Tenet No. 2: Those pants that command you to suck in your stomach while wearing them? You will wear them once. Save the money, have some Foie Gras instead. It´s good for your skin, too.
I passionately hate lists that tell you what to wear at a certain age, that age usually being any age over twenty-one. I despise "dressing for your body type" with a vengeance. Who should stop you from wearing something you like, the fashion police? Believe me, if the fashion police would exist, there would not be so many people out there dressed in cheap polyester dresses (and by cheap I mean cheap-looking, not, you know, cheap as in inexpensive) or colours that will cause severe damage to your retina. Melania Trump wouldn´t be allowed to wear those pussy-bow blouses (oh, the irony!) while trying to channel Jackie Kennedy. Crocs would lose their right to exist. Fran Lebowitz, sartorial hero of yours truly, once said: "Sometimes I look at people and I think, 'What did you reject in favor of that?' " She has a point there.
So, Tenet No. 3: Wear whatever makes you happy, as long as it is beautiful. Colour-coordinate your ice-cream with your vintage Yves-Saint-Laurent blouse. Embrace lemon meringue tarte as a summer Must Have. Dark chocolate should be treated as a neutral. It really goes with anything.
Tenet No. 4: Stop looking at all those naked models in fashion magazines (seriously, when did this start? Wouldn´t the whole point of fashion magazines be to show, well, FASHION? I was told by my oh-so-chic friend JJ that there is a thing called fashiontit, which is, according to Urban Dictionary, an exposed female breast, commonly used in High Fashion photography, as a crutch to distract the viewer from bad photography, awful clothing or lack of overall aesthetic substance. It even has it´s own blog. Oh, and could we please have a totally unretouched Vogue edition? Maybe the Christmas edition of French Vogue? Joan Juliet Buck would have the balls for that.. ), google Kate Moss cellulite, and revel in the fact that you look like Kate Moss. Celebrate this by having a pain au chocolat. You have to work on that look, baby.
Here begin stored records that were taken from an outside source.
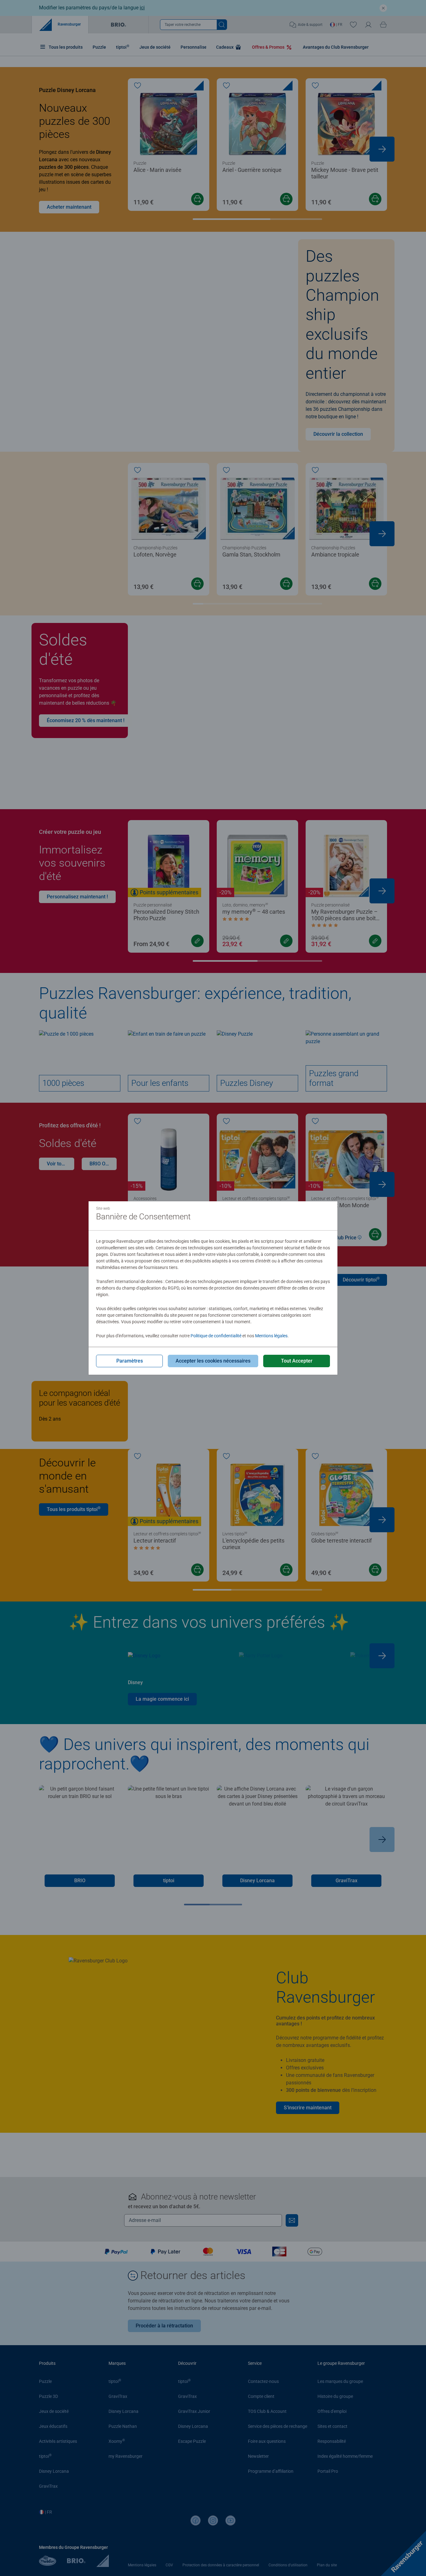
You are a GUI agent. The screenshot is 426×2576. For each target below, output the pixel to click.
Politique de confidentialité (216, 1335)
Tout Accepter (296, 1361)
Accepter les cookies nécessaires (213, 1361)
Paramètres (129, 1361)
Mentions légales (271, 1335)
Tenet No. 5: Know that saying that at a certain age, you have to decide between your body and your face? It´s true. I saw my face in a mirror when I decided to forego a strawberry cupcake once, and boy, that was not a pretty sight. That haggard expression, the crazed look in my eyes, tightly pressed lips almost to the point of nonexistence. Refrain from self-denial at all costs. It makes you ugly.
Tenet No. 6: Everyone looks beautiful carrying a bunch of flowers.